Cumhurbaşkanı Erdoğan, İnsan Hakları Eylem Planı’nı açıkladıklarını hatırlatarak, bugün de hem özel sektörü teşvik edici hem de kamu tarafını disipline edici unsurlar taşıyan Ekonomik Reformları kamuoyunun takdirine sunduklarını söyledi.

Reform programıyla güçlü yönleri perçinlerken sorun gördükleri alanlar için de gerçekçi ve ayakları yere sağlam basan çözümler getirdiklerini vurgulayan Erdoğan, şunları kaydetti:

“Biz bugüne kadar hiçbir problemi halının altına süpürmedik, görmezden gelmedik. Değişimin, dönüşümün, gelişmenin ve tekamülün hayatın bir gerçeği olduğuna, dolayısıyla süreklilik içerdiğine inanıyoruz. Yıllardır hep bu anlayışla çalıştık, şimdi de aynı hissiyatla milletimizin huzurundayız. Salgınla mücadeleyi kazanmakta kararlı olduğumuz 2021’i ortada vadede nitelikli büyüme dönemine girişin de hazırlık yılı olarak değerlendiriyoruz. Türkiye, salgın sonrası özellikle bu dönemin ekonomik yapılanmasına uygun şekilde sürdürülebilir, güçlü ve kaliteli bir büyümeyi mutlaka ama mutlaka yakalayacaktır. Büyümenin toplumun her kesiminin refahını artıracak istikamette gerçekleşmesi olmazsa olmazımızdır. Bu süreçte tüm politikalarımızı makroekonomik istikrarı güçlendirecek, verimliliği temel alan rekabetçi yatırımları ve üretimi destekleyecek şeffaf ve öngörülebilir bir yönetim anlayışıyla hayata geçiriyoruz.”

» Veri Bölümü
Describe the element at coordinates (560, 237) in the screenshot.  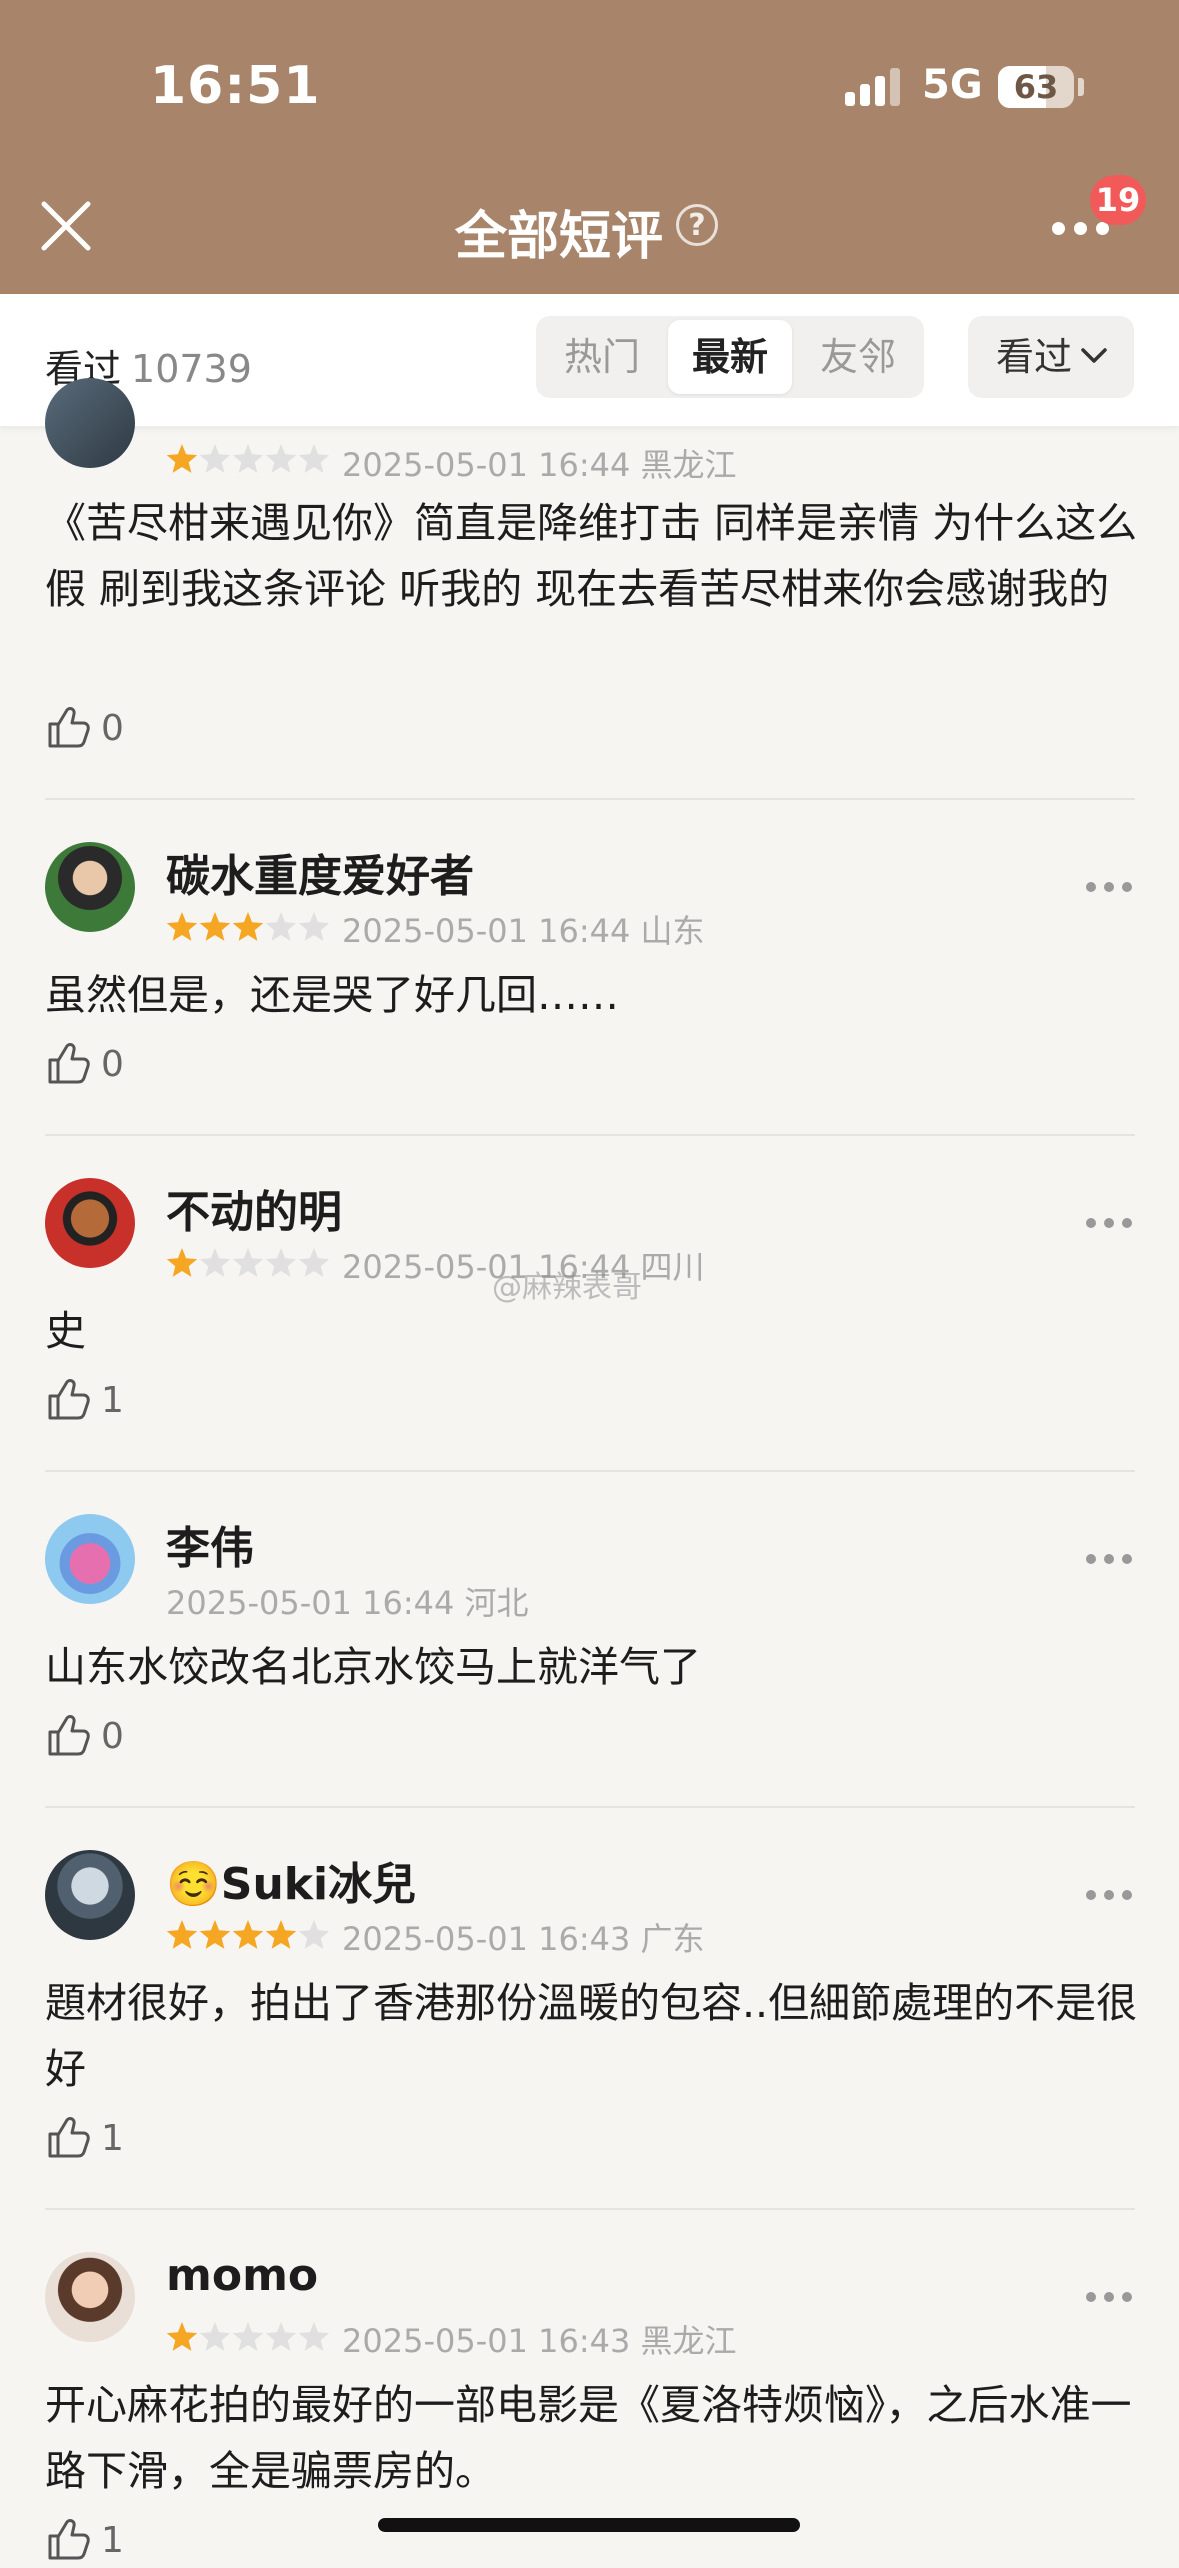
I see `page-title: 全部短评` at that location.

» Alıştırma
Alıntıya göre aşağıdaki soruları yanıtlayın:
(a) Erdoğan daha önce açıkladıklarını hangi planı hatırlatıyor?
(b) Ekonomik Reformlar hangi unsurları taşıyor?
(c) Politikalar nasıl bir yönetim anlayışıyla hayata geçiriliyor?

» Görev Yanıtı
(a) İnsan Hakları Eylem Planı'nı.
(b) Hem özel sektörü teşvik edici hem de kamu tarafını disipline edici unsurlar taşıyor.
(c) Şeffaf ve öngörülebilir bir yönetim anlayışıyla.